===== 提示された抜粋 =====

電源VBBの電流により負荷RLを駆動するために電界効果トランジスタ1のソース−ドレイン部と負荷RLが電源VBBに対して直列に接続される。そして、負荷RLに流れる電流ILを検出するために、電界効果トランジスタ1のソース−ドレイン間の電圧Vdsを取り出し、増幅器5に接続する。
【0025】
ここで、負荷RLとして、拘束電流30Aの直流モータを用いた。また、VBBの電圧は12Vである。なお、負荷RLについては、40A以上の電流ILが流れたときを過電流状態と設定した。
【0026】
使用した電界効果トランジスタ1は、図2に示したようなGaN系半導体からなる電界効果トランジスタである。この電界効果トランジスタ1は特開2002−184972に動作原理が開示されているように、ゲート電極に電圧が加わっていない状態ではソース−ドレイン間に電流が流れない、いわゆるノーマリーオフの電界効果トランジスタである。この電界効果トランジスタ1の動作時のオン抵抗Ronの値は動作環境温度−40℃〜600℃の範囲において1mΩとほぼ一定の値を示した。
【0027】
制御回路4からのオン・オフ信号により負荷RLの動作を制御するため、制御回路4の信号がハイレベルのときに電界効果トランジスタ1がオンになり、ローレベルのときにオフになるように、信号の電圧を変換する必要がある。そのため、制御回路4の出力と、電界効果トランジスタ1のゲートの間に駆動部3を設け、信号電圧を電界効果トランジスタ1が駆動しうる電圧に昇圧している。
【0028】
ここで、ILの値が40Aのときが過電流状態であるため、過電流状態であると判断されるVdsの値はVds=IL×Ron=40mVである。また、増幅器5の出力を論理回路2に入力するためのデジタル信号を発生させるため、増幅器5の増幅率は20倍とした。増幅器5と制御回路4の出力は共に論理回路2に接続した。論理回路2はノット回路とアンド回路を組み合わせている。これにより、負荷RLを駆動している状態、すなわち制御回路4からの信号がハイレベルである状態で、過電流状態が発生する(増幅器5からの信号がハイレベルになる)と論理回路2の出力がローレベルとなり、電界効果トランジスタ1のゲートに加わる電圧が下がり、ILが遮断される。

=====

課題:
電界効果トランジスタを用いた過電流保護回路の抜粋を、最後の文の後から書き進めること。 この後に続く行は、抜粋とは別個の資料である。

===== データ行 =====

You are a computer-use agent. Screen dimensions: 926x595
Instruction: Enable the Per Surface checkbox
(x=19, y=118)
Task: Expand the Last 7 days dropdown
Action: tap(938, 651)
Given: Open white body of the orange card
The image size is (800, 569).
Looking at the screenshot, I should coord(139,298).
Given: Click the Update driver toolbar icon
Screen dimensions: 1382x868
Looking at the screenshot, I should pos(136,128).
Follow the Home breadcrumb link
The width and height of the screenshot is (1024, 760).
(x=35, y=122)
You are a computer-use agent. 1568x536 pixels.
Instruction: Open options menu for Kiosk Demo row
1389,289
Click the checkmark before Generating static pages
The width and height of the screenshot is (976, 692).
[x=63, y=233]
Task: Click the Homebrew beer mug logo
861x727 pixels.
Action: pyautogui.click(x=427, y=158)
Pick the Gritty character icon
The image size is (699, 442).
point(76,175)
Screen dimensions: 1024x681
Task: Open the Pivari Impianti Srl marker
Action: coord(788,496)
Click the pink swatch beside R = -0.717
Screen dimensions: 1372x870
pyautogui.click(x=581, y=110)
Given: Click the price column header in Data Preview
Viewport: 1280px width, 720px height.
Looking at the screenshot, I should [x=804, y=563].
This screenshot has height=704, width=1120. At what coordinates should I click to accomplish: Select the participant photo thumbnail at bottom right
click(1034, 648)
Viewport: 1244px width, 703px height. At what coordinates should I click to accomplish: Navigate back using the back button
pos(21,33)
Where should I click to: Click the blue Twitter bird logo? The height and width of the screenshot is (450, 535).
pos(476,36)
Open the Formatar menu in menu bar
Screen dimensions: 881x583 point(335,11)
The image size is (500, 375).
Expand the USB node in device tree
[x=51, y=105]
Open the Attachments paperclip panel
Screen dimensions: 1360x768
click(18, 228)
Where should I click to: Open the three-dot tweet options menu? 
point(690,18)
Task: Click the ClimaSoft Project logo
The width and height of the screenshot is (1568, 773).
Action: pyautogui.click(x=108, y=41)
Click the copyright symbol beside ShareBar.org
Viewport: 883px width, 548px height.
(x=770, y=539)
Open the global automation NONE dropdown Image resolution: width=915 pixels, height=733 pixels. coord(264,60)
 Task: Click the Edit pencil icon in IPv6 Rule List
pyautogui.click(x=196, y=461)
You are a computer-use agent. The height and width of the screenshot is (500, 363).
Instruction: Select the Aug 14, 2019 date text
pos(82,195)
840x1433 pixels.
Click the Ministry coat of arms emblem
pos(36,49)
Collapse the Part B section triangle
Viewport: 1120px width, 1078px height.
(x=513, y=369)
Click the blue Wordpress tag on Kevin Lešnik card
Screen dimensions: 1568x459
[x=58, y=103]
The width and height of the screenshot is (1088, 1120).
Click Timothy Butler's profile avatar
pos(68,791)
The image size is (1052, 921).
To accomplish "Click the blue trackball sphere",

=====

解答:
【0029】
【発明の効果】
本発明によれば、温度補償回路が不用であるため、負荷を直接駆動する出力トランジスタ1の過電流状態を検出する電流検出回路の素子の数を減らすことができ、回路を非常に簡略化することができる。
【図面の簡単な説明】
【図1】本発明の実施の形態に係る電流検出回路の回路図である。
【図2】本発明の実施の形態に係る電流検出回路に用いられる電界効果トランジスタ1の断面構造である。
【図3】従来技術に係る電流検出回路の回路図である。
【符号の説明】
1 電界効果トランジスタ
2 論理回路
3 駆動部
4 制御回路
5 増幅器
6 比較機
7 反転増幅器
8 半絶縁性基板
9 バッファ層
10 i型GaN層
11 n型GaN層
12 アンダーカット部
13 i型AlGaN層
Claims (1)
- 電界効果トランジスタのソースとドレイン間のオン抵抗による電圧降下の測定値より、前記電界効果トランジスタの電流状態を検出する電流検出回路であって、前記電流検出回路において電流状態を検出する手段は前記ソースと前記ドレイン間のオン抵抗による電圧降下の測定値をそのまま利用しており、かつ、前記電界効果トランジスタを構成する半導体材料はGaN系半導体からなることを特徴とする電流検出回路。